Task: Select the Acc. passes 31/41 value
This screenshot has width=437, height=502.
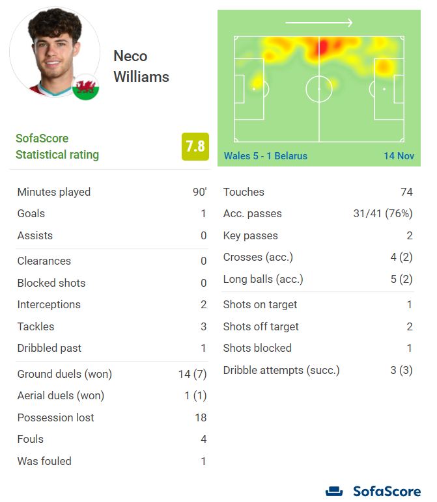Action: tap(382, 213)
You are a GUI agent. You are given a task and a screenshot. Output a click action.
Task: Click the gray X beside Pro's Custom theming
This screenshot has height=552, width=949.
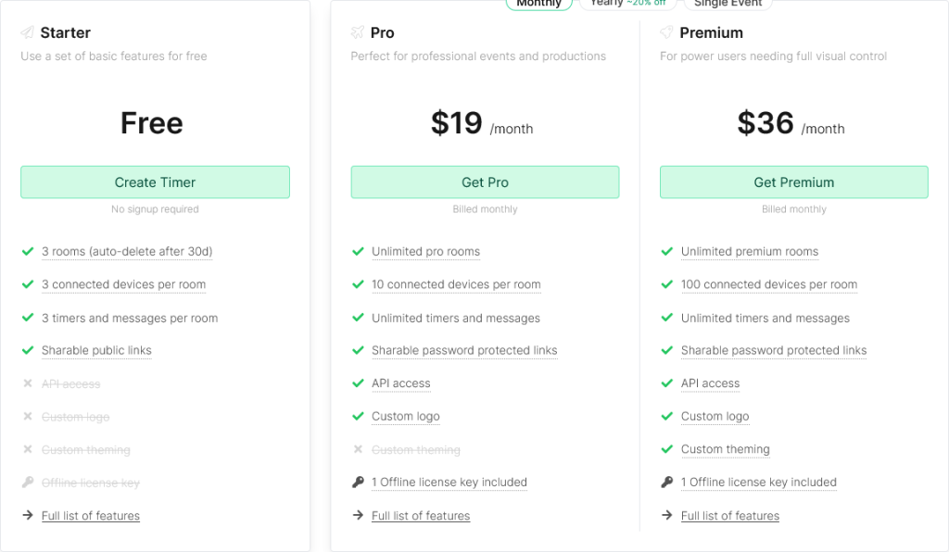coord(358,449)
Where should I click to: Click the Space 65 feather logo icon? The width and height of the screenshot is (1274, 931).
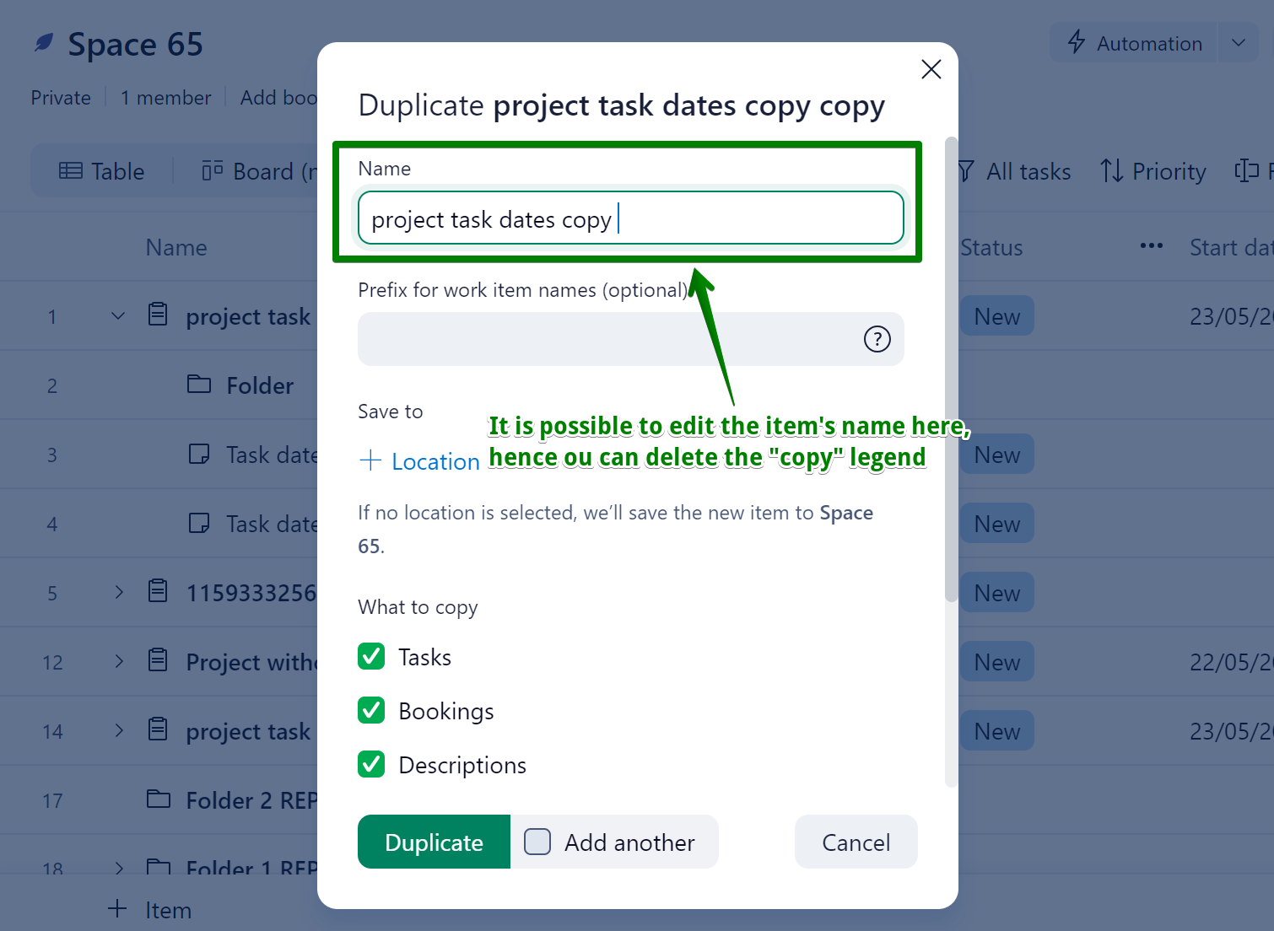[44, 43]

GIVEN REQUEST:
Echo the lines verbatim, starting with the line containing "You are a GUI" and continuing through the last of the lines, both ends included. Omit the pictures from your output.

WRITTEN SOLUTION:
You are a GUI agent. You are given a task and a screenshot. Output a click action.
Task: Click the gray X beside Pro's Custom theming
This screenshot has height=552, width=949.
coord(358,449)
Where should I click to: Click the Space 65 feather logo icon? The width and height of the screenshot is (1274, 931).
[44, 43]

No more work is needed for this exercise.